In 1982, when James Joyce, had he lived, would have turned a hundred, William Empson wrote a piece for the London Review of Books on ‘the ultimate novel’, which begins with some backhanded praise for Hugh Kenner – ‘it is wonderful how Professor Kenner can keep on about Ulysses, always interesting and relevant and hardly repeating himself at all’ – and then almost immediately takes issue with a ‘new idea’ of Kenner’s that ‘urgently needs refuting’. According to Kenner, Stephen Dedalus ‘is practically blind all through the book’; Empson demonstrates not only how that can’t be true, but also how Kenner came to fall into error. ‘The explanation is simple,’ Empson writes. But ‘this is not quite the end of it …’

Ulysses was published on Joyce’s fortieth birthday, 2 February 1922; today it’s the novel’s turn to turn a hundred.

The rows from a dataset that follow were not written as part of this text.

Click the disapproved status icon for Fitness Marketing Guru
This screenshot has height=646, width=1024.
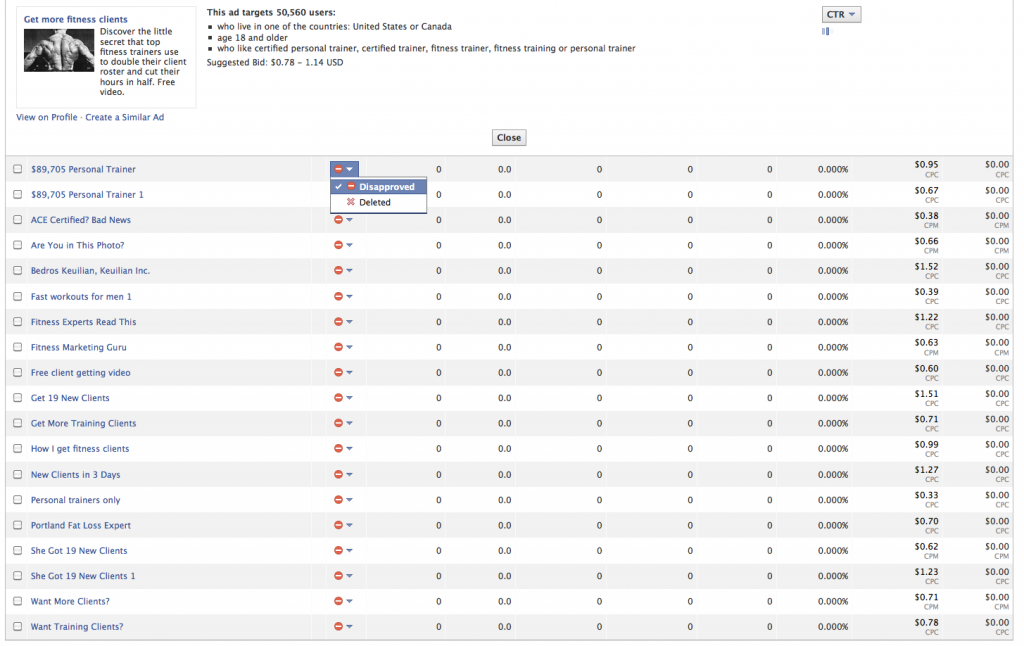tap(338, 347)
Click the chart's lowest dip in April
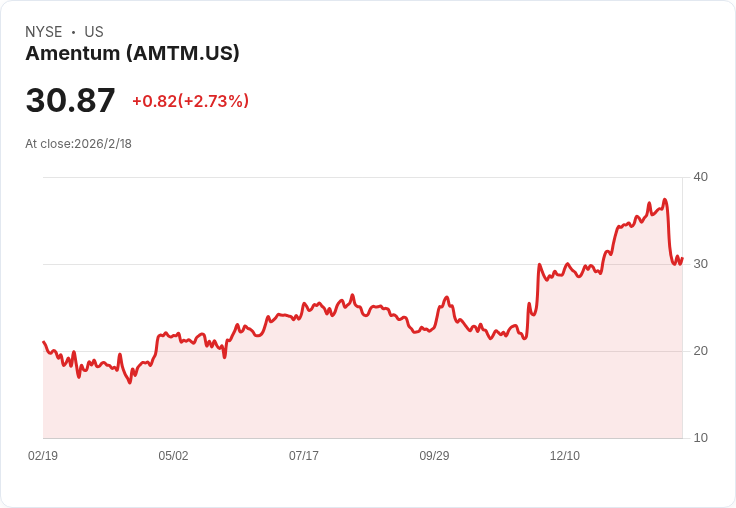This screenshot has width=736, height=508. pos(130,382)
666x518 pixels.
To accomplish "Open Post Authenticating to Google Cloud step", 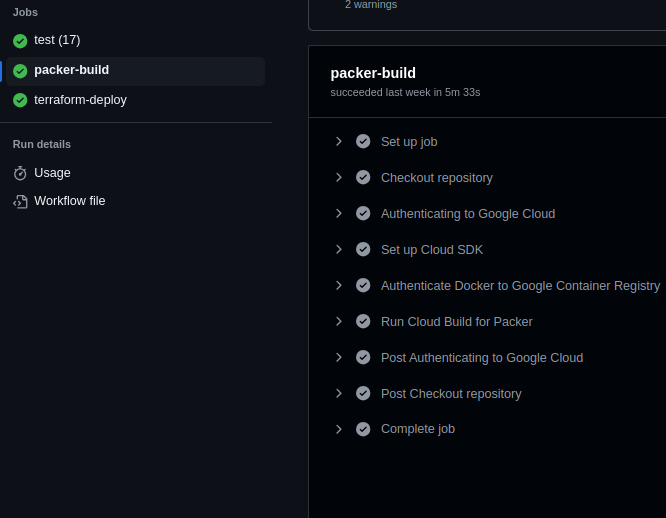I will click(x=481, y=358).
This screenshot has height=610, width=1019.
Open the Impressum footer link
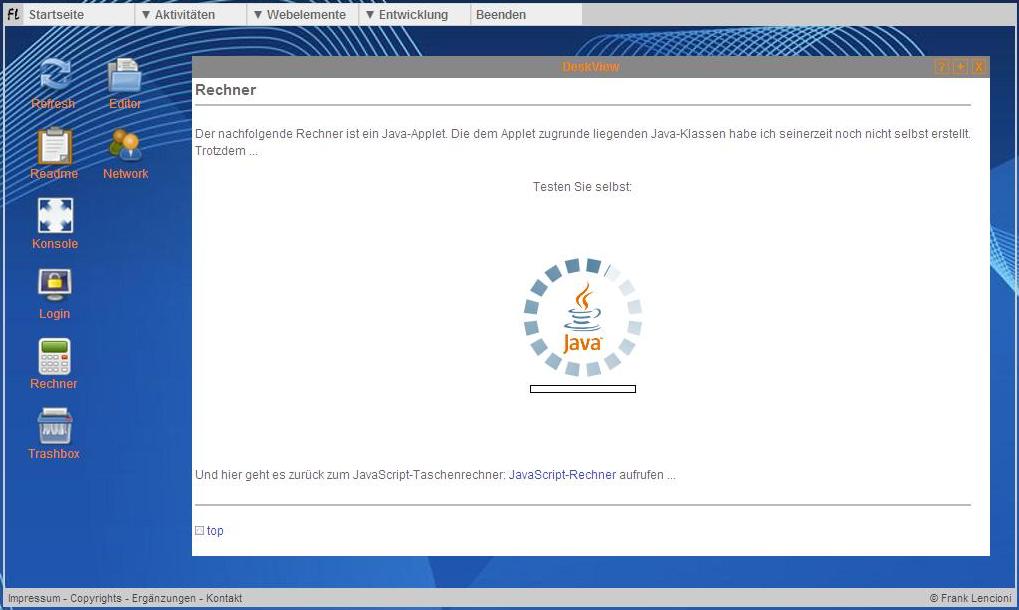point(34,598)
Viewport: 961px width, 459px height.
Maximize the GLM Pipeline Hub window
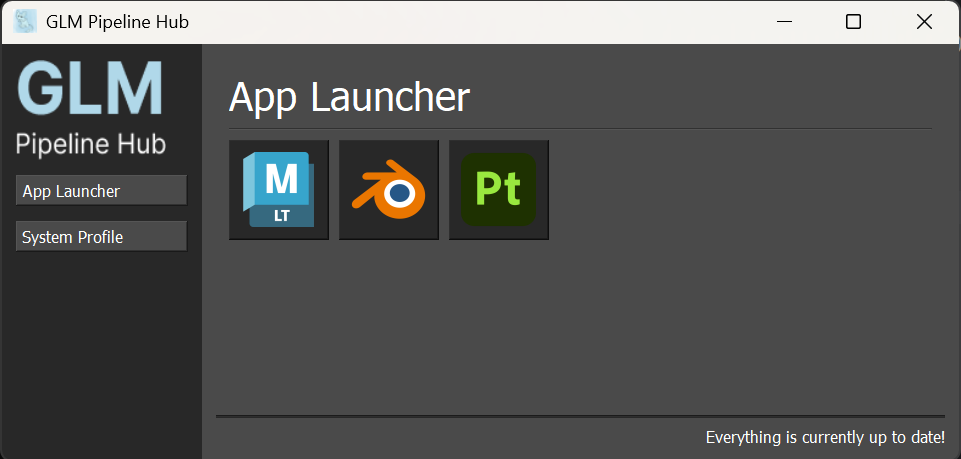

Joyce impersonators in pebble glasses, neat moustaches and Latin quarter hats can be seen stalking the streets of Paris. And this evening at Shakespeare and Company, the bookshop named after the bookshop that published the first edition of Ulysses a hundred years ago, Tom McCarthy will be in conversation about the novel with Susan Philipsz. You can buy tickets here.


  • 3 February 2022 at 8:26am
    Donald Raeson says:
    Shame the event was so dull. We'd have been better off with a couple of Irish actors reading from the novel.

  • 4 February 2022 at 10:16pm
    bikethru says:
    Since Empson corrected Kenner, may I (40 years late) correct Empson? He writes that Stephen's glasses "were broken in a scuffle at Westland Road station". The station is in Westland Row. Renamed in 1966 after the leader of the 1916 rebellion, it is officially Pearse Station now, but Dubliners, who have a genius for getting placenames wrong in their own city, always call it "Pearse Street".